When author Karen Connelly loses her cool in a battle of wills with her three-year-old, she learns valuable lessons about mindful parenting.
“Timo, will you please give that to me?”
“No.”
“That isn’t your toy, Timo. That belongs to Mama. It’s not a good idea to make a mess, okay?” I purse my lips and shudder, wondering why on earth I would say that it isn’t a good idea to make a mess. That’s just fanning the fire.
Timo, a three-year-old master of the universe, stands on the other side of the sofa, an open challenge animating his small face. His dark eyes sparkle with pleasure. From his point of view, this is a game we’ve played many times before, chasing each other around the sofa. Naturally, he knows that he has something he’s not supposed to have, something that I want, but that only adds to the excitement. Like many parents, I’m often distracted as I engage with my child; the phone needs to be answered, the rice on the floor needs to be cleaned up, this one newspaper article has grabbed my attention—just this one, please, just a minute, just a minute!—as he stands beside me at the table or crawls on my lap or shouts for me to come now and I pretend to engage with him while simultaneously ignoring him. He always knows when I am ignoring him.

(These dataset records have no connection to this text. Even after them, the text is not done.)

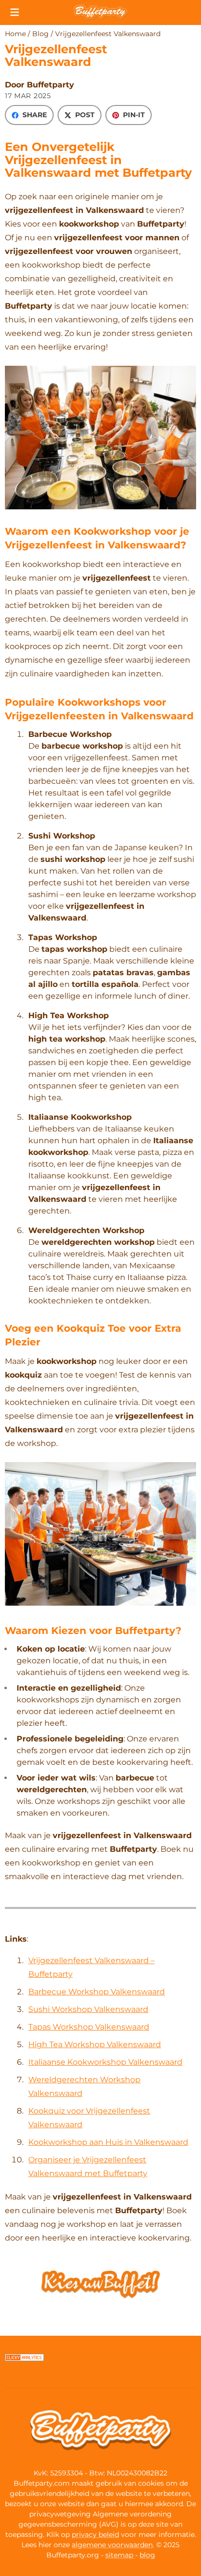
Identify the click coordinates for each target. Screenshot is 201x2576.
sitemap (120, 2555)
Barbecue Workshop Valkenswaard (96, 1991)
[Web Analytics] (24, 2358)
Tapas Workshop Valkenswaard (88, 2026)
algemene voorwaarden (112, 2544)
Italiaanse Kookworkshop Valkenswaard (105, 2062)
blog (147, 2555)
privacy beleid (95, 2534)
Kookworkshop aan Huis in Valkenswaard (108, 2142)
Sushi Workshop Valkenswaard (88, 2009)
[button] (14, 12)
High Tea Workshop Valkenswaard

Ha! Now he knows I am genuinely involved. No wonder he’s thrilled.
I’ve followed him from the kitchen to the living room, a distance of twenty feet. We are just steps apart now, but I don’t want to make another wrong move. His left hand is outstretched, like a runner about to sprint; his right hand clutches an extra-thick permanent black marker, which is poised above the tawny back of the sofa.
This is a moment for practical as well as philosophical parenting concerns. Why is that leather sofa dark yellow? What were we thinking when we bought it? Why was that permanent marker left in the kitchen drawer, among the washable kiddie felts and crayons? Why must I care so much?